Sollte es so kommen, dann hätte der positive Konjunkturzyklus von 2014 bis 2019 vielleicht bis 2020 gedauert und damit viel länger als die üblichen vier Jahre, sagte er im Gespräch mit der APA. Noch länger als in Europa könnte die Konjunktur in den USA zulegen. Die von Präsident Donald Trump angekündigte Steuerreform und das versprochene riesige Infrastrukturprogramm könnten dazu führen, dass der Höhepunkt der Wachstumsphase erst später kommt. Noch besser als in der Eurozone wird sich die Wirtschaft auch in Ost- und Mitteleuropa entwickeln - hier sind praktisch überall heuer und kommendes Jahr noch Wachstumsraten über drei Prozent und deutlich über dem Potenzialwachstum absehbar. "Wir können das nach wir vor als global synchronisierten Aufschwung bezeichnen", der sich auch auf Asien erstrecke, so Brezinschek, .

Basis dafür sei die "Balance zwischen den Wachstumskräften", die sich unter Anderem im Aufschwung des Welthandels zeige. Aber auch der private Konsum stütze die Konjunktur, insbesondere in CEE. Im Gegenzug liege die Arbeitslosigkeit in vielen osteuropäischen Staaten inzwischen unter vier Prozent. Brezinschek spricht von einem "leer gefegten Arbeitsmarkt", der auch zu Lohnsteigerungen geführt habe, nicht nur im Osten, sondern auch im Westen. Diese wiederum dürften sich langsam aber sicher auch auf die Kerninflationsrate übertragen - "moderat aber doch spürbar". Zumindest sollte die Europäische Zentralbank bald ihr Inflationsziel von einer Teuerung an die zwei Prozent erreichen.
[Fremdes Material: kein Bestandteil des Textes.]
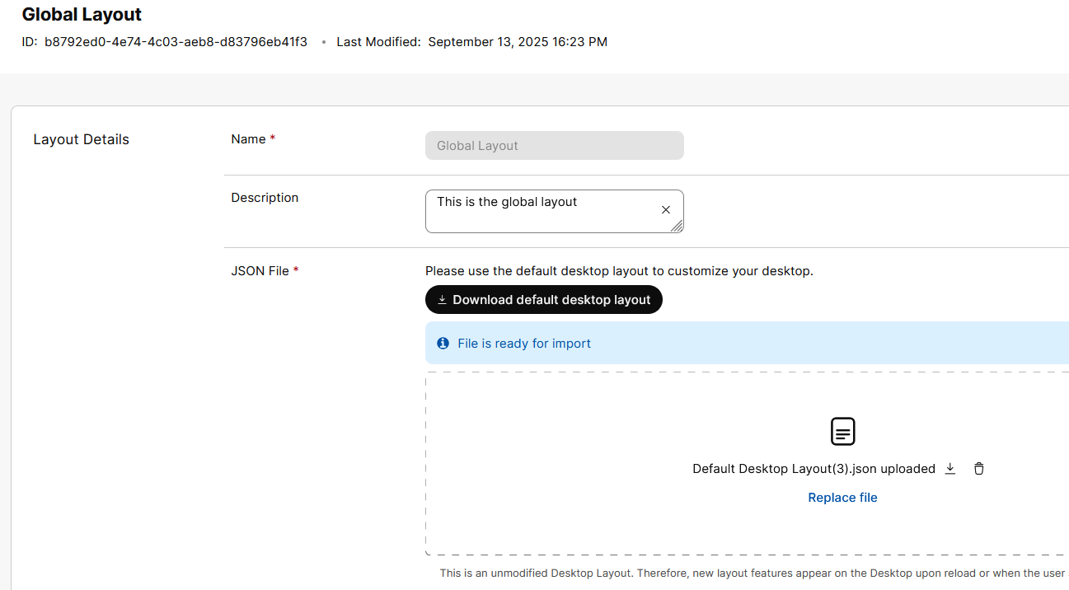The image size is (1069, 590).
Task: Click the unmodified Desktop Layout note text
Action: click(x=752, y=573)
Raiffeisen erwartet dank Aufschwung eine weiter sinkende Arbeitslosigkeit, für Österreich von 5,5 auf 5,3 Prozent (nach EU-Berechnung). Nur weil das Arbeitskräfteangebot weiter steigt, vor allem aus dem Ausland, kommt es in Österreich nicht zu einem rascheren Rückgang. Auch wenn der Arbeitsmarkt in vielen osteuropäischen Staaten "leergefegt" sei, sei der Lohnunterschied zu Österreich immer noch so hoch, dass vor allem gut qualifizierte gerne nach Österreich gehen. "Wir sehen nicht, dass aufgrund der guten Entwicklung in Zentral- und Osteuropa die Attraktivität des heimischen Arbeitsmarktes irgendwo gelitten hat", so Brezinschek. Probleme befürchtet er aber eher in Osteuropa - der Brain Drain dürfte dort auf Dauer die Konjunktur dämpfen.
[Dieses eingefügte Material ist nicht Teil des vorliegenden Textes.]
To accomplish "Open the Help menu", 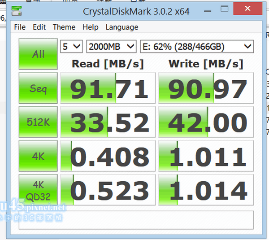I will (x=91, y=27).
Die Entwicklungen dürften auch auf das Zinsniveau durchschlagen. Brezinschek erwartet, dass die EZB Anfang 2019 aufhören wird, den Markt mit Geld zu überschwemmen (Ende für Quantitav Easing). Mitte des ersten Halbjahres 2019 werde dann der "Zinsnormalisierungsprozess" beginnen. Wie es mit dem Leitzins in Europa weitergeht, hänge aber auch von Personalentscheidungen in der EZB ab - nicht erst dann, wenn im Oktober 2019 EZB-Chef Mario Draghis Amtszeit endet und an seine Stelle vielleicht ein Deutscher kommt, der die Geldzügel straffer anziehen könnte. Brezinschek erwartet für 2019 "zwei, drei Zinsschritte" der EZB, wobei auch danach der Leitzins noch deutlich unter der Inflationsrate liegen würde. Das sei also "noch keine richtige Zinsnormalisierung". Immerhin könnte im zweiten Quartal 2019 die "Phase der Strafsteuer auf die Einlagen ein Ende finden", was die Profitablität im Finanzsektor anheben sollte.